Task details :: From the listing below, pull out all lines with "agent" in them.

Extracted information ::
■ ■ ■
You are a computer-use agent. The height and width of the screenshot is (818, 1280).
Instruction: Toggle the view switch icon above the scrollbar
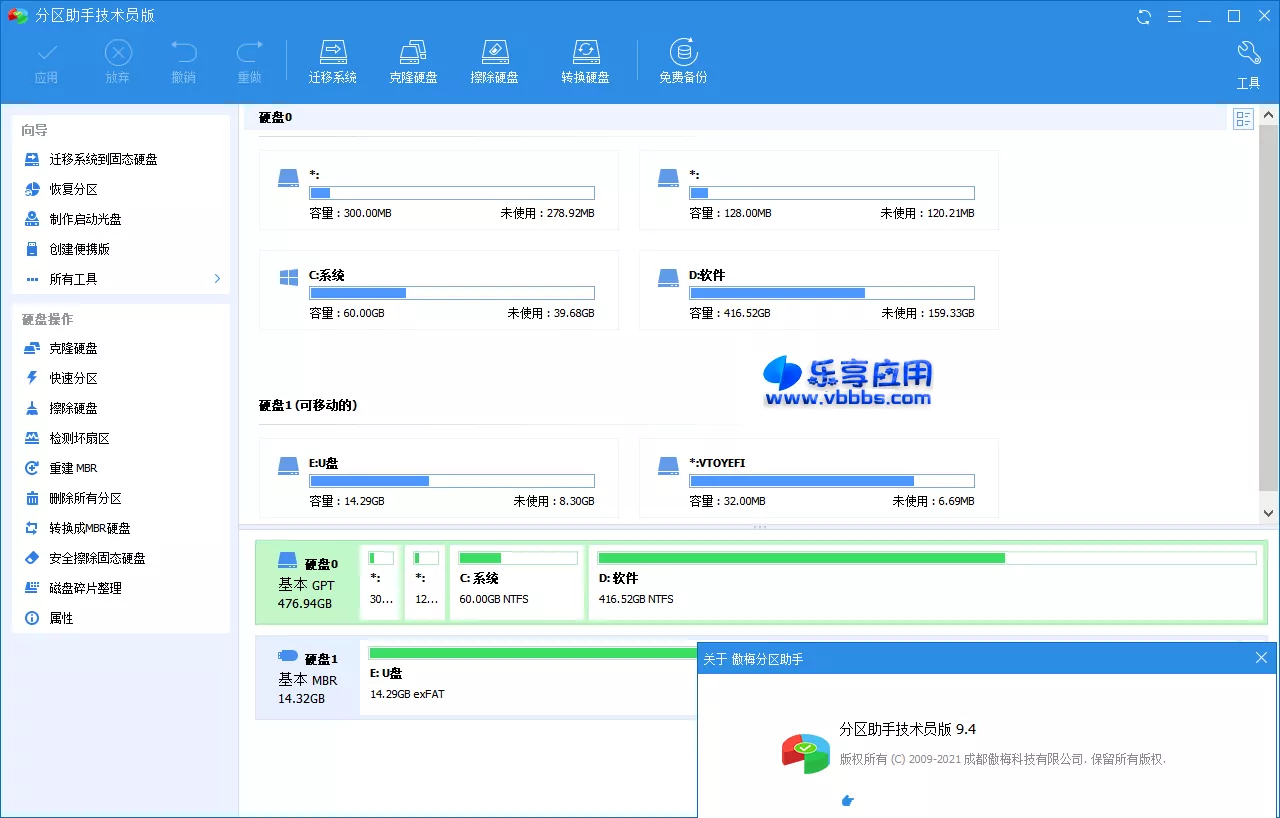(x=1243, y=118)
■ ■ ■
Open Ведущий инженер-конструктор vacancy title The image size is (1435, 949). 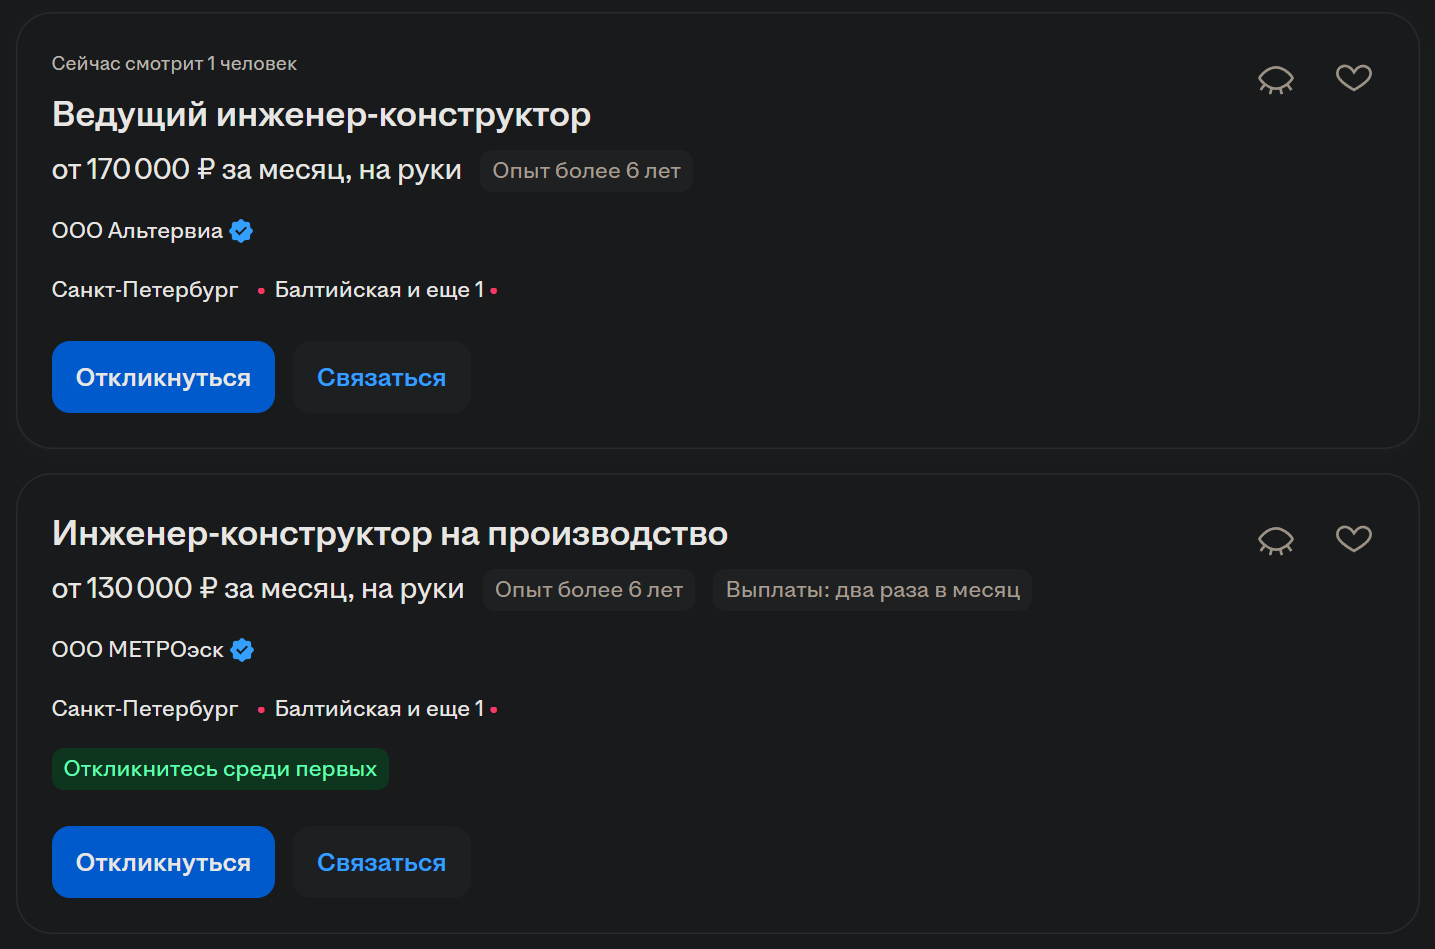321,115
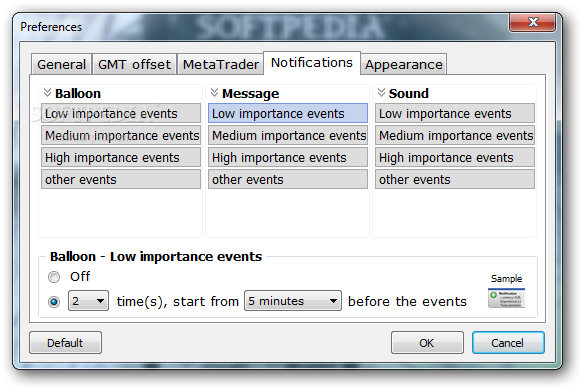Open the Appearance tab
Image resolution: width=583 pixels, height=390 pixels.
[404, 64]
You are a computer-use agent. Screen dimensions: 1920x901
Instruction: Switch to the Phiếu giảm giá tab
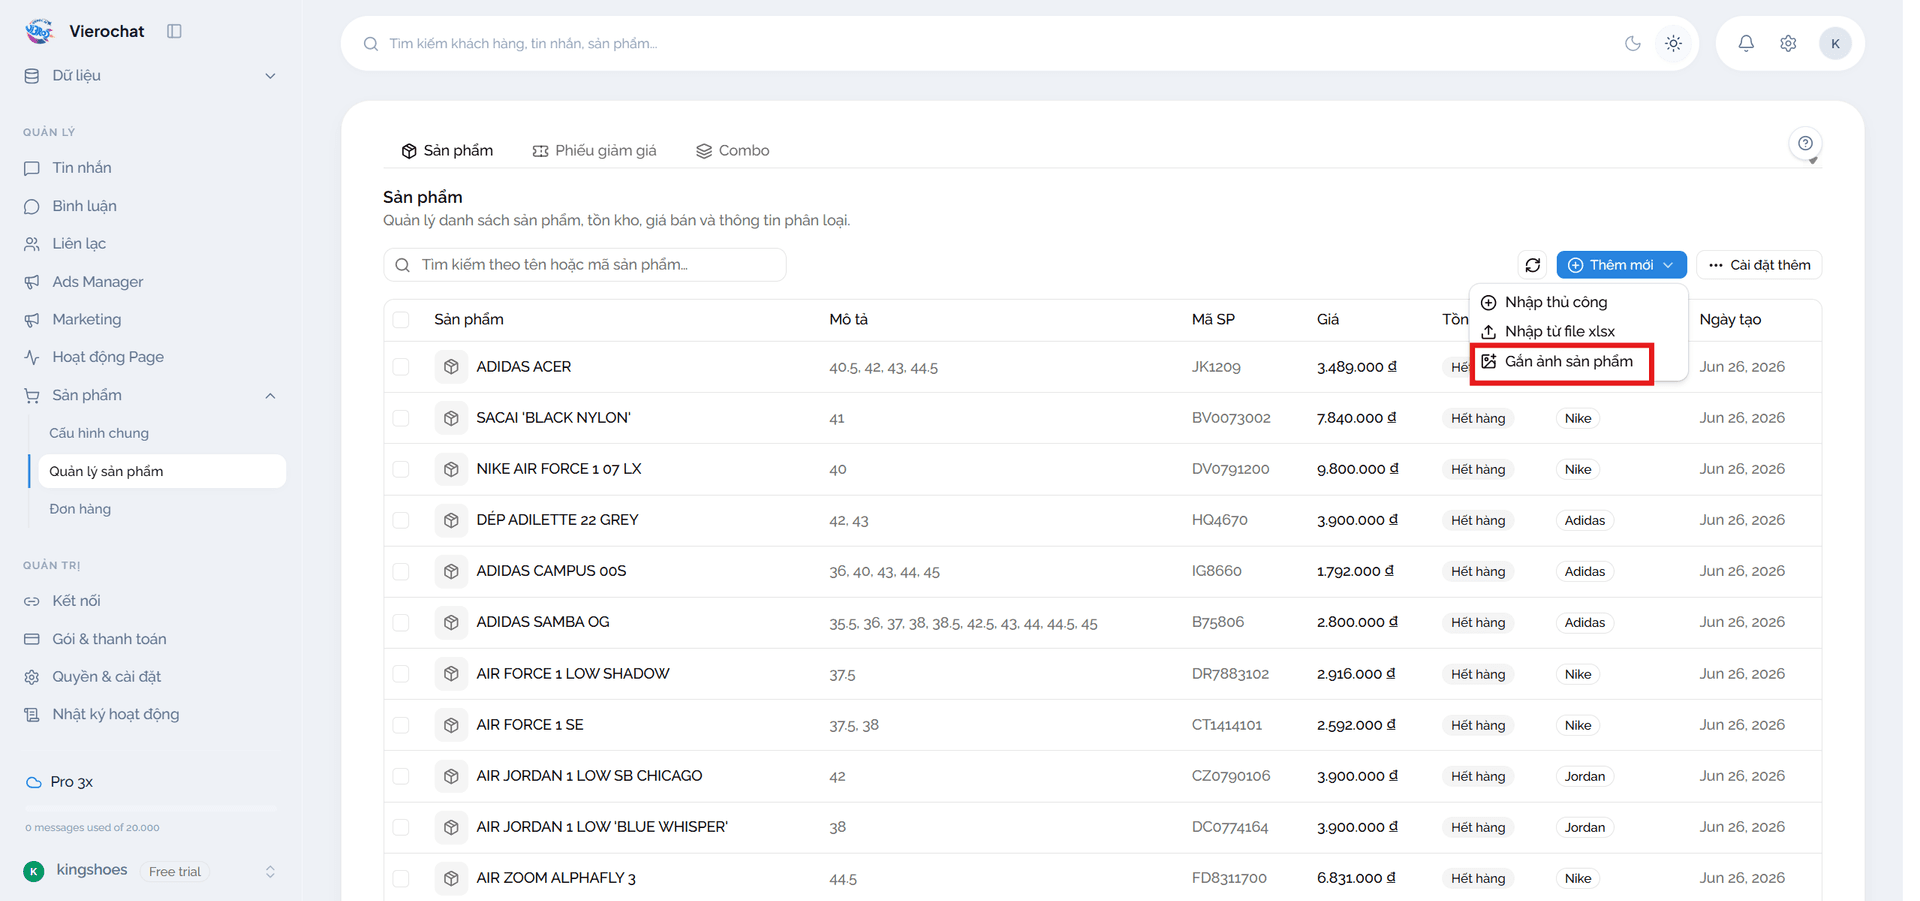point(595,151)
■ ■ ■
Written response ::
You are a computer-use agent. The height and width of the screenshot is (818, 1280).
You are a computer-use agent. Screen dimensions: 1920x901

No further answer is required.